A brucelose canina, causada pela bactéria Brucella Canis, ataca o trato reprodutivo, causando, em geral, aborto entre 45 e 59 dias de gestação. Também podem dificultar a concepção e tornar os machos inférteis. Muitas vezes é assintomática, ou seja, o peludo não apresenta nenhum sinal de doença, mas ela está lá e ele pode infectar outros animais. A forma mais comum é por meio do contato oro-nasal com a secreção vaginal de fêmeas infectadas ou com a urina de machos que tenham a doença. É raro, mas os humanos podem se contaminar se tiverem contato com secreções dos genitais ou urina dos cães com a bactéria, feto abortado pela doença ou a placenta. Os sintomas são febre, dores de cabeça e musculares.

 

6 – Raiva

Doença viral e fatal, ataca o sistema nervoso central de mamíferos. Há uma mudança de comportamento e o animal passa a não reconhecer o seu ambiente e o seu dono, prefere locais escuros, para de se alimentar e de beber água. O cão ou gato parece estar rouco ou engasgado, e a morte acontece em pouco tempo.
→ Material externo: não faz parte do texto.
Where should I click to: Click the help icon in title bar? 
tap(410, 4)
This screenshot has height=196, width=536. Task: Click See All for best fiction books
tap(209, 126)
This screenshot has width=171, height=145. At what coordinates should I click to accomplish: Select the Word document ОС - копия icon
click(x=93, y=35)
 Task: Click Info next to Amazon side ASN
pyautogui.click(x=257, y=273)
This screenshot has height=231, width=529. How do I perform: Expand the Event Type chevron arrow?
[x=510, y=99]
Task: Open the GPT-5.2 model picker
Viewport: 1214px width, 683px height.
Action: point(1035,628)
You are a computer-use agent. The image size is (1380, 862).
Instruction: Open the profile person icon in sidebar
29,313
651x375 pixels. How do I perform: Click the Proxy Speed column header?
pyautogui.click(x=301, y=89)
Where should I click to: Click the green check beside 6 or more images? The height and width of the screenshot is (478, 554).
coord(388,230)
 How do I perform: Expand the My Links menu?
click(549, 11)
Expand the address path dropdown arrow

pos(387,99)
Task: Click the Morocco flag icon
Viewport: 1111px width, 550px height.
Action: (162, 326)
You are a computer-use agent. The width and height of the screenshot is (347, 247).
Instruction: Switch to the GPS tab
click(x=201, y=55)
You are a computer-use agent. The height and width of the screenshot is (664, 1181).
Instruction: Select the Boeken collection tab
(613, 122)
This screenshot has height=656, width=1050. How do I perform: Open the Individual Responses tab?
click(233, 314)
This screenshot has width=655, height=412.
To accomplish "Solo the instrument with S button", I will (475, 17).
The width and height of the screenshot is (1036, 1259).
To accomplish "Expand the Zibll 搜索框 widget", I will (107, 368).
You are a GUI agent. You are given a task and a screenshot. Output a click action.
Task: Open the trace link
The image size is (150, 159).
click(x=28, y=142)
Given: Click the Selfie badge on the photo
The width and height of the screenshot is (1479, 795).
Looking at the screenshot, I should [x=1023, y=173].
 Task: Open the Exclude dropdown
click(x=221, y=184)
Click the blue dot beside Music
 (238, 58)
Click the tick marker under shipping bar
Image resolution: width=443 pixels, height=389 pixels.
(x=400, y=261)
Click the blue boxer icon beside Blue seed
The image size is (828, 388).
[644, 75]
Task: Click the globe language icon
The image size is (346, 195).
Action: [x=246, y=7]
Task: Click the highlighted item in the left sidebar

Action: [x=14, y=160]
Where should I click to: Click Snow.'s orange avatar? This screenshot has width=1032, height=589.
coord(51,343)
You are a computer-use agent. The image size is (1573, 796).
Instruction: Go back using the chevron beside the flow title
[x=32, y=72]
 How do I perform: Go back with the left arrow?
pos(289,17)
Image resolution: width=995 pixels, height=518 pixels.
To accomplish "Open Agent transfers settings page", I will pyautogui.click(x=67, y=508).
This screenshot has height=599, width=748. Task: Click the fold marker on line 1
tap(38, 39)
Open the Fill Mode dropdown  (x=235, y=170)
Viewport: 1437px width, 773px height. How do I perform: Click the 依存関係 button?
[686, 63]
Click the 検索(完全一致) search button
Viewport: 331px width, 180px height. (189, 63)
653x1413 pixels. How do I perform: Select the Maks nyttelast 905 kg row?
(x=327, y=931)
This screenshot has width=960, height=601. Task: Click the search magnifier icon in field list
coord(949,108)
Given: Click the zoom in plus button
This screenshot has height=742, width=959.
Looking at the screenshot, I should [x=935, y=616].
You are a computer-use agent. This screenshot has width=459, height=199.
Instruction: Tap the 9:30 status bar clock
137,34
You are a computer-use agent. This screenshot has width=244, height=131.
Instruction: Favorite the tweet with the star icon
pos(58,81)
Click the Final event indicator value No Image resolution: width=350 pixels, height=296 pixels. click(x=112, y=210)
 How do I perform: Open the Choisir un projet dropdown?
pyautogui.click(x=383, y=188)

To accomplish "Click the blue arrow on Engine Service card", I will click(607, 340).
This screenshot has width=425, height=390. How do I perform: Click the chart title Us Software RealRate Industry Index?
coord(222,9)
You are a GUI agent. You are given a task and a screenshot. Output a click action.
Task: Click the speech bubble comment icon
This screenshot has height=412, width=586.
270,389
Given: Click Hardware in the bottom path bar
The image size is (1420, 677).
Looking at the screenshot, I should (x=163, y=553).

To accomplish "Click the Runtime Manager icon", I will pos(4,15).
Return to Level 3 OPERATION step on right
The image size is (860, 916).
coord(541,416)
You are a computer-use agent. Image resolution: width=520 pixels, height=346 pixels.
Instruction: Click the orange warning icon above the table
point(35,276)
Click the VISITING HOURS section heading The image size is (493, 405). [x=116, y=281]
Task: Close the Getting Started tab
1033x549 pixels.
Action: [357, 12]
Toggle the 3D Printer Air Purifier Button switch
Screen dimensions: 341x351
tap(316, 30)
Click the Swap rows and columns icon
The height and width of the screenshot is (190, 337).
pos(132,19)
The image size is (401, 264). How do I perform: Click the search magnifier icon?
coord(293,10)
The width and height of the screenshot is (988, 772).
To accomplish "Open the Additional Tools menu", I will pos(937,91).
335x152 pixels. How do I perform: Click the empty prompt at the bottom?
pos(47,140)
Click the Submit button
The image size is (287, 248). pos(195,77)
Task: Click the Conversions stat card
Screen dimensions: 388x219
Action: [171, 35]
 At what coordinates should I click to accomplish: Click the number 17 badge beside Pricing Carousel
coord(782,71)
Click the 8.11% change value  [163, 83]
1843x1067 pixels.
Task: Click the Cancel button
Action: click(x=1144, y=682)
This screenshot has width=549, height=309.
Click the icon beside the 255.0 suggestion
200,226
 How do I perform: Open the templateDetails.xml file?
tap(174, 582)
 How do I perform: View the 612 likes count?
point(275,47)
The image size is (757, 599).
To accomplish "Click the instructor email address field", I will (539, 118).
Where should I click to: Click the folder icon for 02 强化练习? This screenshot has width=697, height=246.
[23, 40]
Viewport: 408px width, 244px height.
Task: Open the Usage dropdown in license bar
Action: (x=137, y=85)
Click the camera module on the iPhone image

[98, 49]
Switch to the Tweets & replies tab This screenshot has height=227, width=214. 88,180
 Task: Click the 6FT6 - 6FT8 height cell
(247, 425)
Embora os casos de raiva sejam esparsos atualmente, a vacinação continua sendo essencial: é a única forma de prevenir a doença.

 

7 – Toxoplasmose

O Toxoplasma gondii, que causa a Toxoplasmose, é encontrado nas fezes dos gatos que ingeriram carne malpassada, ratos ou pássaros com cistos do protozoário. É muito raro o gato contaminar o humano: para isso, seria necessário que ingeríssemos acidentalmente suas fezes contaminadas (eeecaaa),ou que colocássemos a mão na boca após manipulá-las. Não podemos descuidar é da higiene na nossa alimentação, pois os cistos podem estar presentes na carne (malpassada),leite cru, verduras e legumes.

 

8 – Esporotricose

Micose causada pelo fungo Sporothrix schenckii, que se prolifera em locais quentes e úmidos, como terra e matas, ou com pouca higiene, como lixões, por exemplo. É mais comum em gatos. Se o peludo tiver algum ferimento e entrar em contato com o fungo, será contaminado e poderá transmiti-lo para outros animais ou para humanos (por meio de arranhões ou mordidas). Os sinais mais observados são as lesões ulceradas na pele, ou seja, feridas profundas, geralmente com pus, que não cicatrizam e costumam evoluir rapidamente. O bicho doente deve ser isolado e o dono deve usar luvas para tratá-lo.

Cães e gatos não são vilões que deixam os humanos doentes.  São vítimas, por vezes, de descuido e maus tratos e falta de informação das pessoas – isso nós podemos evitar.